Descente en librairie (15/05/08)
Hier, j'ai eu l'occasion de discuter avec une éditrice qui travaille dans une maison d'édition ayant pignon sur rue. J’ai appris certaines choses intéressantes sur l’office et les pressions exercées sur les librairies et les représentants. Régulièrement, cette éditrice (qui a bossé chez Hachette) fait des descentes dans les librairies où les offices ont été livrés. Elle regarde si les livres sont en rayon et bien placés, car sa maison a remarqué que des points de vente ne vendaient quasiment rien. Et pour cause, les livres sont dans la réserve, parqués dans leurs cartons même pas ouverts. Se faisant passer pour une cliente, elle demande l’un des titres de l’office, ce à quoi son interlocuteur répond souvent que le livre n’existe pas, n’est pas disponible, etc. L’éditrice sort alors l’arme fatale : le double du bordereau de livraison signé par le ou la libraire où figurent les titres de l’office… Inutile de vous dire que les échanges sont parfois houleux et que le libraire n’est pas en position de force pour réclamer des points de remise supplémentaires par la suite. C’est là qu’on voit que les grosses structures ont de gros moyens : dans une rue de Paris par exemple, s’il y a plusieurs librairies, ils savent combien chacune prend d’exemplaires à l’office, combien elle vend de livres. Si l’une commande moins de livres par rapport à ses chiffres habituels, coup de fil pour savoir pourquoi. Chaque point de vente est fiché et analysé.

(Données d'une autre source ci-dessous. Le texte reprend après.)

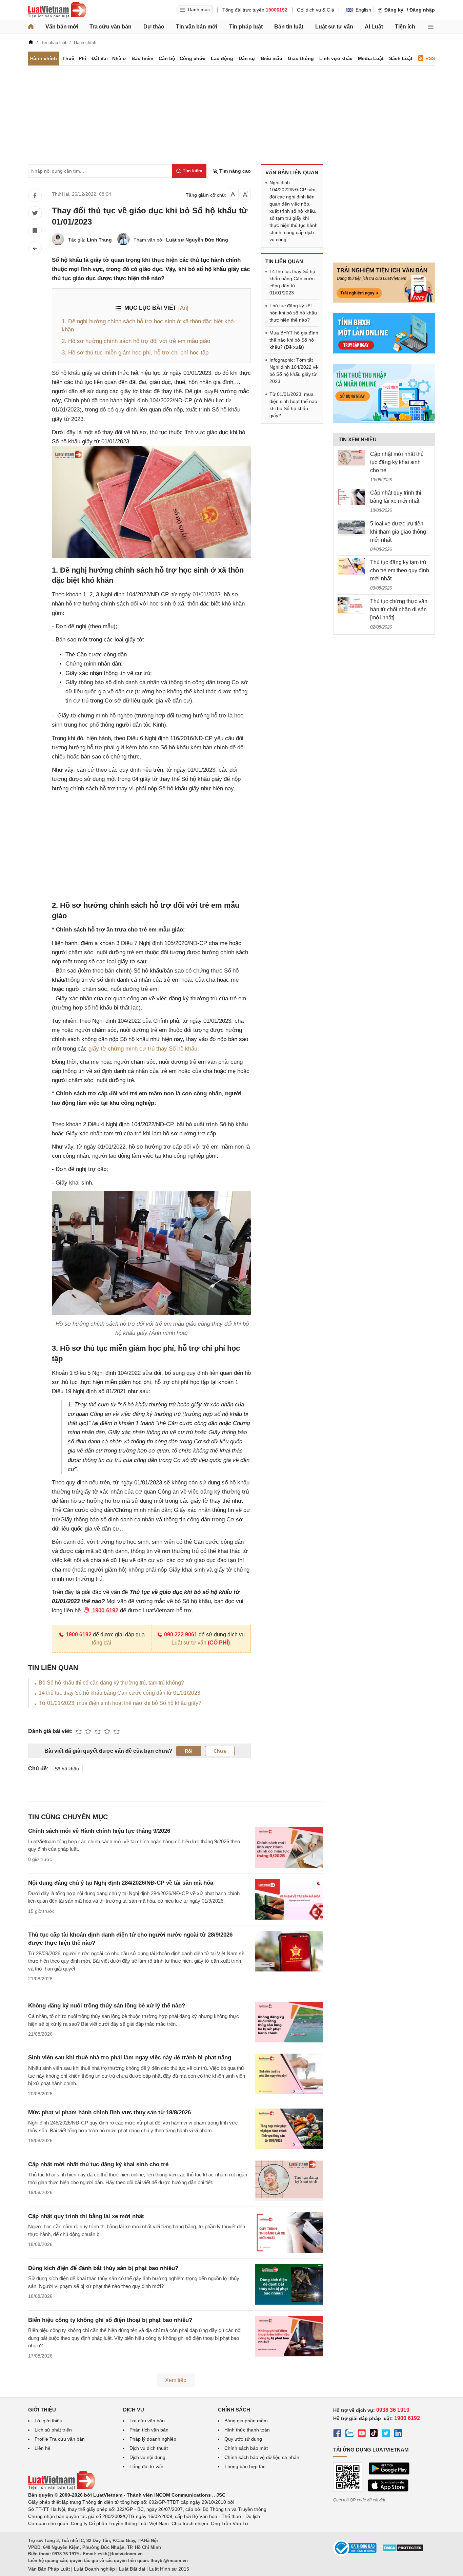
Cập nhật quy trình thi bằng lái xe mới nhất (86, 2216)
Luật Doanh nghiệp (94, 2569)
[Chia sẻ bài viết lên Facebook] (35, 195)
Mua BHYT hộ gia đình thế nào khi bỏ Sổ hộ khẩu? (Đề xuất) (293, 340)
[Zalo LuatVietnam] (349, 2434)
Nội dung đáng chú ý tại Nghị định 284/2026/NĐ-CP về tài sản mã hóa (120, 1883)
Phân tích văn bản (148, 2430)
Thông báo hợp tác (244, 2466)
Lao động (222, 58)
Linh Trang (99, 240)
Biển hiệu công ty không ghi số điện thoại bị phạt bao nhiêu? (110, 2320)
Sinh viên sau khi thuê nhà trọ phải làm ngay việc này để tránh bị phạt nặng (129, 2057)
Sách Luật (400, 58)
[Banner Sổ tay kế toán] (384, 421)
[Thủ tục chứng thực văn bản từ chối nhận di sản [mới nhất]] (351, 605)
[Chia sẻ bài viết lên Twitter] (35, 213)
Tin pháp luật (246, 27)
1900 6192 (79, 1634)
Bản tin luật (288, 27)
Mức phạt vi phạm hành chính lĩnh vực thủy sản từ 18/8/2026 (109, 2112)
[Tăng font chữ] (245, 194)
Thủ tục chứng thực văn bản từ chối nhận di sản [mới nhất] (398, 609)
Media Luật (371, 58)
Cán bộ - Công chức (182, 58)
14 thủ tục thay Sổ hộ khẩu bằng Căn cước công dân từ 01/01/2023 (119, 1693)
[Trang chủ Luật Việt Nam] (57, 10)
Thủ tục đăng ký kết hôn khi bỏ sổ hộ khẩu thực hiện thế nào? (293, 313)
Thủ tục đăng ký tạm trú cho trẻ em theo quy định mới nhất (399, 570)
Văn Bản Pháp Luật (49, 2569)
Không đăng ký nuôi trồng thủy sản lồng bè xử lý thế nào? (106, 2005)
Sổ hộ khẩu (67, 1768)
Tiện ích (405, 27)
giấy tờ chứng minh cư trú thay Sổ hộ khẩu (142, 1048)
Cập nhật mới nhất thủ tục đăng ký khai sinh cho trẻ (98, 2164)
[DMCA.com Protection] (403, 2550)
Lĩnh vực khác (336, 58)
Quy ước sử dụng (243, 2439)
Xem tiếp (175, 2380)
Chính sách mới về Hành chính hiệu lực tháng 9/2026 (99, 1831)
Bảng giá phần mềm (246, 2420)
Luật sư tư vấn (334, 27)
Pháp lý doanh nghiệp (152, 2439)
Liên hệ (43, 2448)
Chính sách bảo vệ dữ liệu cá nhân (261, 2457)
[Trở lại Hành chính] (35, 248)
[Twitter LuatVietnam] (386, 2434)
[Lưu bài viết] (35, 230)
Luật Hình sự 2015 (169, 2569)
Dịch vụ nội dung (147, 2457)
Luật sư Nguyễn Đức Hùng (197, 240)
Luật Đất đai (132, 2569)
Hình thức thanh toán (247, 2430)
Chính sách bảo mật (246, 2448)
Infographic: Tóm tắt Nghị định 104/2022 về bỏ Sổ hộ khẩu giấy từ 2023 (293, 370)
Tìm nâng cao (234, 171)
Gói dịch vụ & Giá (315, 10)
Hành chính (43, 58)
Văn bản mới (61, 27)
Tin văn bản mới (196, 27)
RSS (430, 58)
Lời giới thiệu (48, 2420)
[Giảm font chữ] (233, 194)
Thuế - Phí (74, 58)
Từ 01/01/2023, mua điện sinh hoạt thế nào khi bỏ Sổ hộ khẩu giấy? (120, 1703)
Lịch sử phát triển (53, 2430)
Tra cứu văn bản (110, 27)
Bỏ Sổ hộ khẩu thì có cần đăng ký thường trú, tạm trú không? (111, 1683)
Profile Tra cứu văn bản (60, 2439)
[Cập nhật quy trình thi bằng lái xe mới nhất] (351, 497)
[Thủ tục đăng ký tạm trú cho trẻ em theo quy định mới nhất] (351, 566)
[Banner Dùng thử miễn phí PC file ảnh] (384, 301)
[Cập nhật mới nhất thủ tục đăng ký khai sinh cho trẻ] (351, 458)
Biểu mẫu (271, 58)
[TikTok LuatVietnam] (374, 2434)
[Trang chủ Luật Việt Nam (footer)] (61, 2488)
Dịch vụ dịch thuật (148, 2448)
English (363, 10)
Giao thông (301, 58)
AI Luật (374, 27)
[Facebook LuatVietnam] (337, 2434)
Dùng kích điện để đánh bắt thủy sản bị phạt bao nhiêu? (103, 2268)
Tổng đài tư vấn (146, 2466)
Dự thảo (153, 27)
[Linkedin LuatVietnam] (398, 2434)
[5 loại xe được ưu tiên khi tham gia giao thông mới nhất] (351, 528)
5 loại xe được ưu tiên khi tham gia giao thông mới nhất (398, 532)
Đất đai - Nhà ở (109, 58)
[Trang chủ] (31, 27)
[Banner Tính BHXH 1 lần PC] (384, 351)
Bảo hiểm (142, 58)
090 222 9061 (180, 1634)
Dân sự (247, 58)
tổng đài (101, 1643)
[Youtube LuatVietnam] (362, 2434)
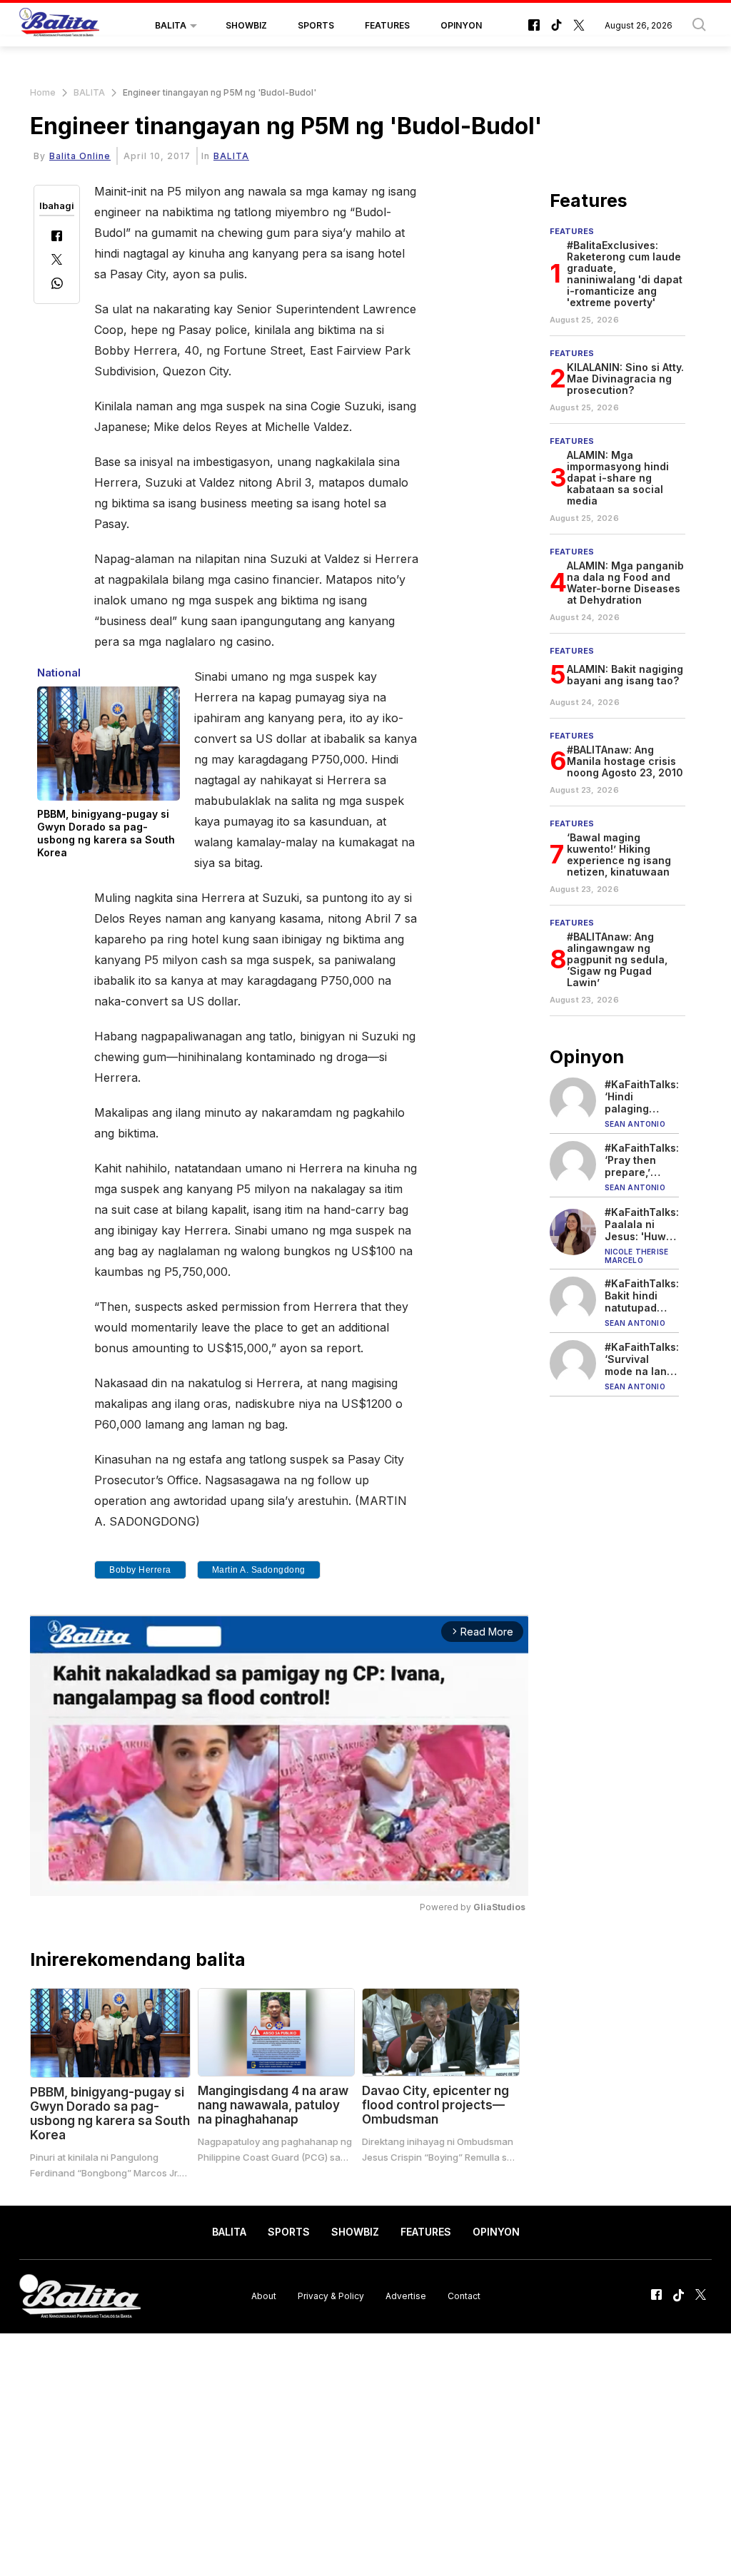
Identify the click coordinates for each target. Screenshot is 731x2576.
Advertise (405, 2296)
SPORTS (316, 25)
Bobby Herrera (140, 1570)
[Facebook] (56, 237)
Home (43, 92)
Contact (464, 2296)
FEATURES (387, 25)
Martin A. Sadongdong (259, 1570)
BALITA (170, 25)
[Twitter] (56, 261)
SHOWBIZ (246, 25)
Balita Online (80, 156)
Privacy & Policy (331, 2296)
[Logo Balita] (59, 26)
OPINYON (461, 25)
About (263, 2296)
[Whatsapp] (57, 285)
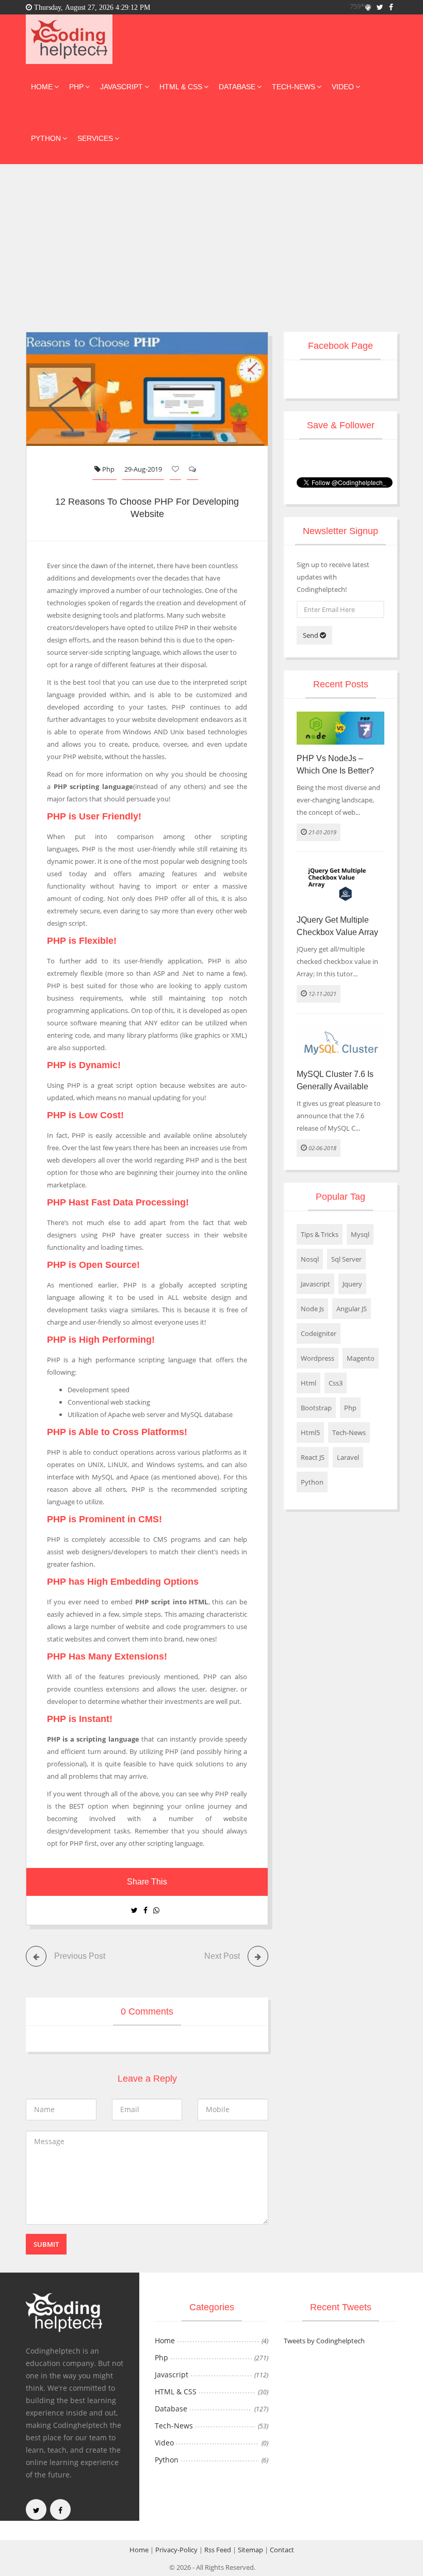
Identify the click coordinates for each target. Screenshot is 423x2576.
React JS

Du côté des représentants, même pression. L’éditrice m’a dit hier : « si Sauramps commande 3 exemplaires d’un livre, c’est que le représentant n’a pas fait son boulot. »
Les représentants subissent la pression de leur hiérarchie pour placer toujours plus, les libraires recevant des offices connaissent cette même pression et mettent en rayon les offices en priorité. Je comprends pourquoi il ne reste plus beaucoup de place après pour les petites maisons d’édition comme la mienne.